XX.
Adolphe Dumas était évidemment un de ces esprits tentés par le grand jour et aveuglés par lui. Il battait d'une aile forte et vaste les murs éblouissants des grandes cités. On le regardait, et on disait: Qu'est-ce que cela? c'est trop grand pour nous; jamais cet homme, qui sait monter, ne pourra descendre! Hélas! on avait raison, il n'était pas proportionné à notre taille, il était géant, il n'était pas homme; ce fut son seul défaut.

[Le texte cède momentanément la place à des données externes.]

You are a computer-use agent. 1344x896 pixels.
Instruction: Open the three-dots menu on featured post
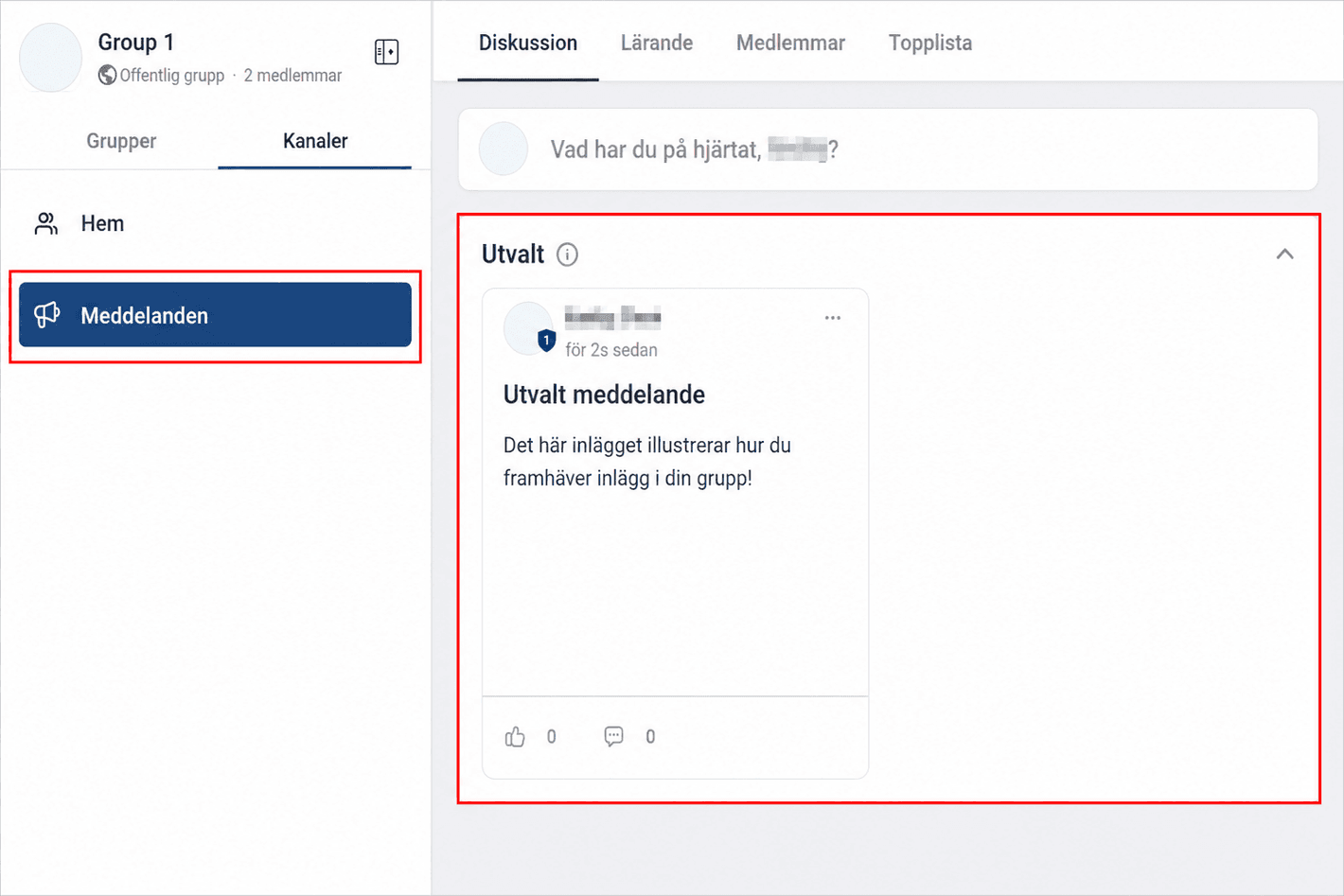[832, 318]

Il était né dans cette Provence, où semble s'être réfugiée aujourd'hui, dans un patois hellénique et latin, toute la poésie qui reste en France; il était du village d'_Eyragues_, voisin, presque contemporain, ami et tuteur de ce Mistral qui nous apporta un beau poëme, le seul poëme pastoral qui ait été comparé à Homère depuis tant de siècles, le plus grand éloge qu'on ait jamais fait d'un poëme depuis trois mille ans!
Lui-même avait commencé aussi, dans la langue provençale, à chanter avec ces _Mélibées_ de son cher pays. Il m'adressa une fois une très-belle épître en français, et j'y répondis comme un écho qui se souvient d'avoir été une voix dans sa jeunesse. On peut voir cette réponse dans mes oeuvres poétiques.